The recent literature has increasingly focused on the role of exogenous compound shocks—namely, pandemics, climate change, and social unrest—as emerging sources of credit instability. These phenomena often co-occur and interact in nonlinear ways, producing cascading effects on borrower behavior, portfolio quality, and systemic financial resilience.
  • COVID-19 and Credit Risk: The COVID-19 pandemic exposed critical limitations in traditional credit risk models. Government interventions—such as moratoriums, liquidity injections, and public credit guarantees—generated structural breaks in borrower behavior, which challenged the assumptions of pre-pandemic models and led to inaccurate estimations of default risk [11]. These disruptions particularly affected financially vulnerable groups as noted in recent empirical analyses [24].
    Several studies have highlighted the necessity of using adaptive, data-driven approaches—such as deep learning and regularized regression models—to handle the nonlinearity and volatility introduced by systemic shocks [25,26,27]. In the Peruvian context, unemployment shocks and loan restructuring policies were found to be key drivers of delinquency in consumer and microfinance credit portfolios during the pandemic period [28,29]. Evidence also suggests that regularized machine learning models, including Lasso and Ridge regression, offer robust predictive performance under uncertainty, particularly in large-scale government programs such as “Reactiva Perú” [27].
  • Climate-Related Risks: Climate change poses both physical risks (e.g., floods and droughts) and transition risks (e.g., carbon pricing and regulatory shifts), each with distinct implications for credit stability. Physical hazards can disrupt supply chains, damage infrastructure, and reduce household and firm-level repayment capacity [30], while transition risks expose high-emission sectors to market penalties and regulatory uncertainty [31,32].
    Empirical evidence shows that extreme climate events elevate loan impairment rates and increase provisioning requirements, particularly for microfinance institutions operating in vulnerable regions [12]. These dynamics underscore the urgency of integrating climate stress testing, early-warning systems, and network-aware modeling into credit risk frameworks [33,34].
    This study [35] analyzes the interaction between macroeconomic shocks and climate-driven economic pressures within the Peruvian context, using a vector autoregression (VAR) model with national time-series data. Their findings suggest that expansionary monetary policies during periods of climate-related stress may inadvertently elevate the credit risk of microfinance portfolios. This reinforces the need to develop predictive frameworks that account for both environmental and policy-related drivers of credit instability in emerging economies.

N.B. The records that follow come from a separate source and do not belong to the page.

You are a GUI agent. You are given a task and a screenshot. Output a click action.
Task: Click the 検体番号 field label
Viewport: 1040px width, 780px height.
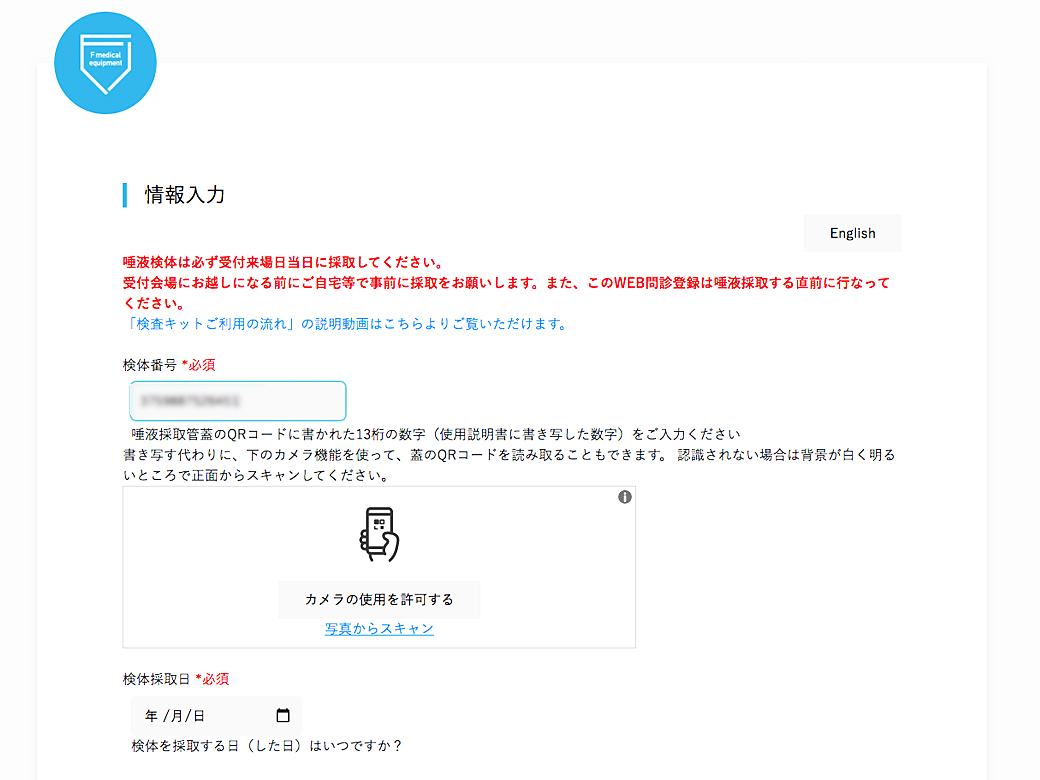150,365
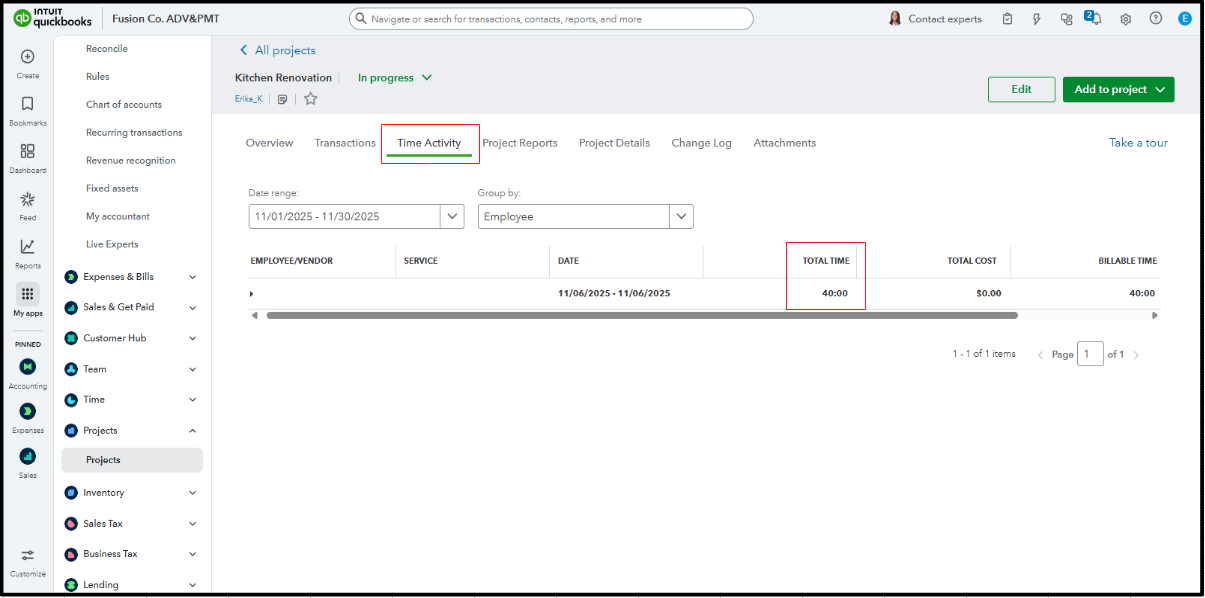Open the Date range dropdown
Image resolution: width=1205 pixels, height=598 pixels.
[452, 216]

  • Social Unrest and Political Instability: Social unrest—often triggered by inequality, political crises, or economic shocks—can significantly amplify credit risk by disrupting income flows, consumption patterns, and investor confidence. Empirical evidence from Chile shows that the 2019 protests led to a measurable increase in household default probability, with partial mitigation through pandemic-era relief programs [36]. Similarly, civil unrest has been shown to induce volatility in financial markets, exemplified by reverse herding behaviors among investors [37], and to influence regulatory responses such as foreclosure bans, which may inadvertently elevate long-term credit risk [38]. In the Middle East and North Africa (MENA) region, waves of political instability have prompted structural reforms such as bank privatization, producing mixed outcomes in terms of credit risk and financial system resilience [39].

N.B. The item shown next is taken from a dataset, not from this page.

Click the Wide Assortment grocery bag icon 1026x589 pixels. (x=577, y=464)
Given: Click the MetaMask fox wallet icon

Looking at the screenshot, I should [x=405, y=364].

    While regional and global analyses are increasingly available, country-level studies for Peru remain scarce. However, recent academic research suggests that social and health crises in Peru prompted a behavioral shift among microentrepreneurs, particularly those in lower-poverty districts, who increasingly substituted personal loans with government-backed business credit during times of elevated uncertainty. This substitution pattern reflects a form of borrower adaptation and highlights the indirect impact of public policy interventions—such as state guarantee programs—on the structure and resilience of credit portfolios in emerging markets [29].
  • Compound External Shocks: An emerging body of research highlights that the simultaneous occurrence of exogenous stressors—such as pandemics, climate anomalies, and social unrest—can generate nonlinear, systemic risks that conventional credit risk models are ill-equipped to anticipate [40]. These compound shocks interact across temporal and spatial dimensions, producing cascading effects on borrower behavior, institutional solvency, and portfolio stability. Moreover, societal vulnerabilities such as institutional fragility, inequality, and economic informality intensify the transmission channels and feedback loops of these risks, particularly in emerging economies.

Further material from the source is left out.